Nous remettons aussi en cause le discours sur la suprématie de la race humaine sur les autres espèces.

Vous vous opposez aux scientifiques lorsqu'ils prétendent posséder LA manière rationnelle de faire et de penser ?

On nous fait passer pour des hurluberlus, pour des « antiscience ». Malgré tout, de plus en plus de médecins disent que l'expérimentation animale n'est pas scientifique, peu fiable, et sert juste d'alibi, qu'on peut obtenir des résultats par d'autres moyens. Mais il y a un lobby très puissant qui trouve intérêt à cette manière de faire. Dans toute l'exploitation de l'animal, que ce soit la production de viande ou la vivisection, il y a beaucoup d'intermédiaires : le vendeur d'animaux, le fabriquant de matériel de contention, etc. Pensons aux entreprises qui « fabriquent » des animaux de laboratoire, par exemple des chiens sans cordes vocales pour qu'ils ne crient pas. De plus, les scientifiques ont vraiment intérêt à maîtriser le génome humain, dans le but de faire des modifications de type eugénique. Il faut aussi voir que l'argument du sauvetage de vies humaines sert souvent à récolter des fonds afin de faire de la recherche fondamentale dans des buts très différents, comme par exemple la maîtrise du génome humain.

Comment se battre contre ces lobbys qui possèdent des moyens gigantesques et qui auto-légitiment leur discours ?

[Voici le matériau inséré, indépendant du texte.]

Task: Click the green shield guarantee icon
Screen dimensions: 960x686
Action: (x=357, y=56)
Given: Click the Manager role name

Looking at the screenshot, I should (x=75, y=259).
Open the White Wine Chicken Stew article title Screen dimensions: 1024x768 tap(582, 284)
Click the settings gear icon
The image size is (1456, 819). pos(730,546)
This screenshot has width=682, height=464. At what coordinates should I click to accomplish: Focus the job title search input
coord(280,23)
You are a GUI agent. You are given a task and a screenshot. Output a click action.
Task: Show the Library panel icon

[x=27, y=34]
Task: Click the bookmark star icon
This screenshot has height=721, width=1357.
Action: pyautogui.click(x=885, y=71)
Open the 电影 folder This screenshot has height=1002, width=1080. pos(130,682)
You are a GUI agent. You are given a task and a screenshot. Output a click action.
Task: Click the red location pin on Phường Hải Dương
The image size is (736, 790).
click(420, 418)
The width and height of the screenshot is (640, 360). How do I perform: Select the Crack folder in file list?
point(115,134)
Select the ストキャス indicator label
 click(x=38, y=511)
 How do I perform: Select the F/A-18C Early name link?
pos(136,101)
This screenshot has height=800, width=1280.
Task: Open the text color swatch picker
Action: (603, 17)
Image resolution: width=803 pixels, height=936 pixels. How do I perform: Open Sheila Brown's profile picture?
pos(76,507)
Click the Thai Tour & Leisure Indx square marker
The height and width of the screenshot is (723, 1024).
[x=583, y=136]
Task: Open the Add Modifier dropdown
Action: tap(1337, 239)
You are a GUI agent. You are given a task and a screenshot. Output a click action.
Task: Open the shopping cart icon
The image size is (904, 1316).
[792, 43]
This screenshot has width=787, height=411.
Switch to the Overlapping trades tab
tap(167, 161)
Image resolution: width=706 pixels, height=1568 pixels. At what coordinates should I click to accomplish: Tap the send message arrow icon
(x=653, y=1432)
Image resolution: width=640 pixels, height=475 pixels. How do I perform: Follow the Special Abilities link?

On n'arrive pas à faire passer nos arguments. La seule chose qui a un petit peu marché, dans la lutte contre l'expérimentation animale, c'était les actions du Front de Libération des Animaux. C'était la seule chose à faire, casser les portes des labos et aller libérer les animaux, montrer dans quel état ils étaient. Là, il y a quand même des gens qui ont commencé à se poser des questions. Ça a un petit peu fait évoluer le mouvement. Maintenant, à Genève, il n'y a plus d'expérimentation sur des singes, des chiens et des chats, seulement sur des souris. Alors les milieux de protection des animaux se déclarent contents. Les souris, ils s'en foutent. Pour défendre ces animaux-là, c'est vraiment difficile. On essaie de reprendre l'argument comme quoi ce n'est ni scientifique, ni fiable, mais face à l'avis d'une blouse blanche, eh bien, c'est la blouse blanche qui l'emporte. En fait, même dans ces actions de libération, parfois la presse s'est retournée contre nous, comme dans le cas de la libération, l'été dernier, de visons en Angleterre où les journaux ont titré Catastrophe écologique !

Vous préconisez un mode de vie, mais avez-vous pensé à une lutte plus globale ?

Pour moi, ça s'inscrit dans un cadre plus large qui est celui de la lutte contre l'exploitation et contre le capitalisme. On s'attaque à ceux qui font du profit.